動画マンの場合は、入社して1年後に原画への昇格試験があります。ですから、動画の場合はボールが跳ねる原画を描くバウンドボール、走り・なびきなどの基本的な動きを覚えるアニメーション課題にも取り組んでもらい、その後にレイアウトやラフ原画課題へ進みます。レイアウトを描く、タイムシートを書くこととはどういうことなのか、なるべく早く経験してもらいます。その段階でわからないことが山ほど出てきますから、その疑問に答えるかたちで進めます。1年間で基礎を学ばなければならいので期間は短いのですが、その分、講習会の頻度を高めたり宿題を出したりします。
── 個人差もあるのではないでしょうか? 小島 もちろんです。個人によって重点的に強化したほうがいい課題が、時には責任者からリクエストされる場合もあります。また、上達の早い人のモチベーションが下がらないように、臨機応変に対応しています。そのときに重要なのは、なぜ一部の人だけが先へ進んでいるのか、ほかの人にわかるようにすることです。今年度からは人が増えるので、課題のうち何ができていて何ができていないのか、進行具合を参加者同士で目に見えるようにしたいと思っています。
── 人に教えることも、一種の技術だと思うのですが? 小島 20年前はインターネットはかろうじてありましたが、主な情報源は本かテレビでした。あとは、実際に業界に入ってみないと何もわからない。ですから、アニメーターになるにはそれなりに覚悟の必要な時代でした。しかし、今はインターネットで情報を得られます。ハードルが下がって、「とりあえず業界へ入ってみようか」という新人たちが増えたのではないでしょうか。その代わり、「ちょっと違うな」と感じたら、すぐに辞めたり、他業種へ行ってしまう。どうやって新入社員たちにがんばってつづけてもらうか……を考えた末、しっかり教育したほうがいいという側面があります。

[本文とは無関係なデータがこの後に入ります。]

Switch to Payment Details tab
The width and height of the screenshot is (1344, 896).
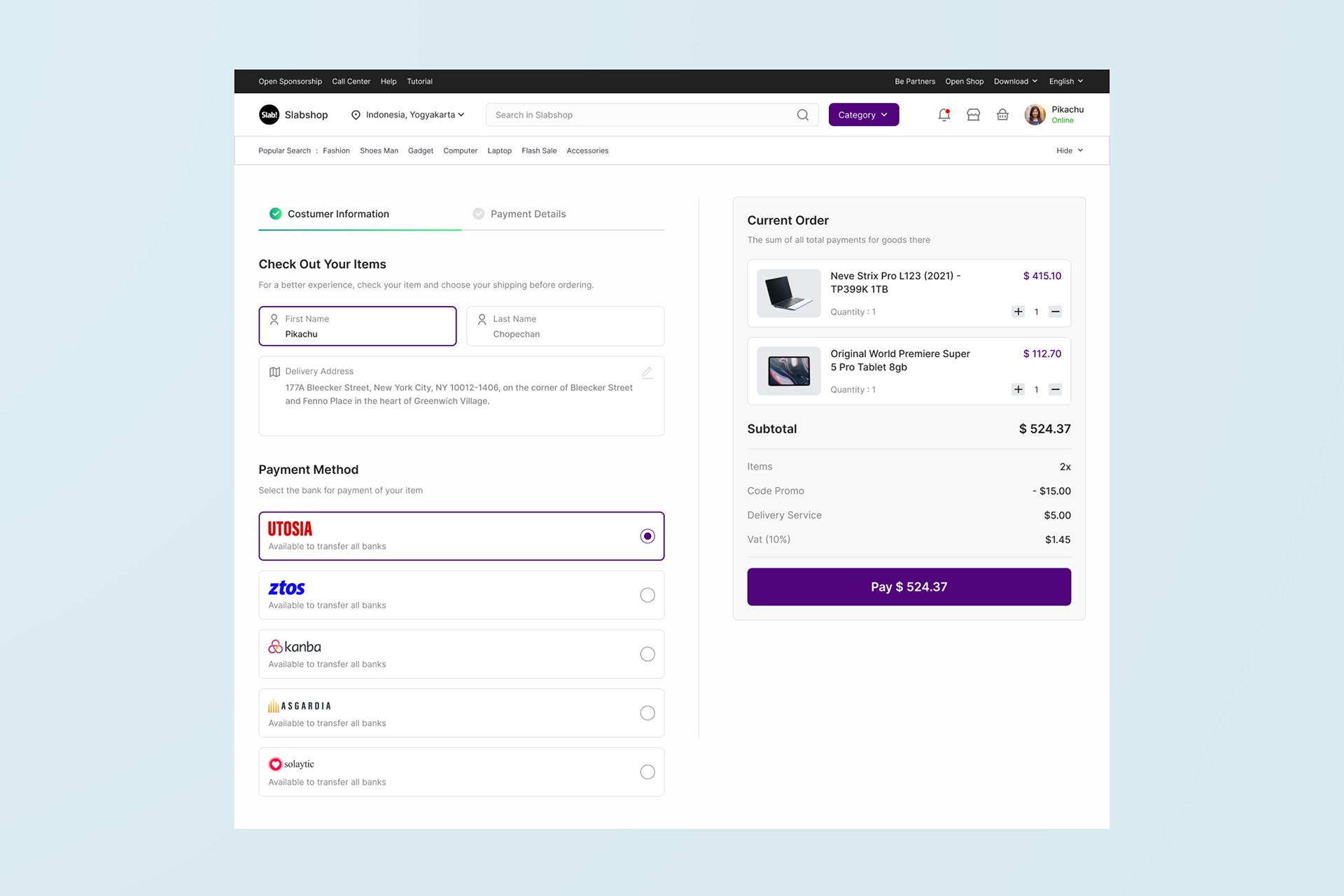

── 7年半ぶりに業界に戻ってきて、何がいちばん変わっていましたか? 小島 とにかく、制作会社が増えましたね。聞いたことのないスタジオがたくさんできていました。制作本数も激増したのですが、スケジュールがかつてとは比較にならないほど厳しくなり、上がりの厳しい作品も増えている印象です。でも、いま活躍している凄腕のアニメーターたちは、7年前とそれほど顔ぶれが変わっていません。勢いのある若手アニメーターも増えてきていますが、作品の増加数には追いついていないように思います。上手い人たちはその人たち同士でネットワークがあるので、話題になった作品では、同じスタッフの名前を見かけます。実力があった名前の売れている人のところへ仕事が行くのは当たり前なので、埋もれている人材、若くてやる気のある人にチャンスを与えることが課題のひとつだと思います。
── 逆に、若い人たちはどんな動機でアニメ業界に入ってくるのでしょうか? 小島 動機は、人それぞれだと思います。今は、作品をつくるだけなら個人でも十分に可能です。そうした環境の中で商業アニメの世界へ入ってくる人の中には、有名なスタジオや好きなアニメーターのもとで仕事したいという心理もあるかと思います。しかし、現場で求められるスキルは非常に高い。ですから、動機は何でも構わないので、自分で情報を集めて足場を固めて来てほしいんです。私の知識なり経験なりは伝えるので、業界に残って続けてほしいと思っています。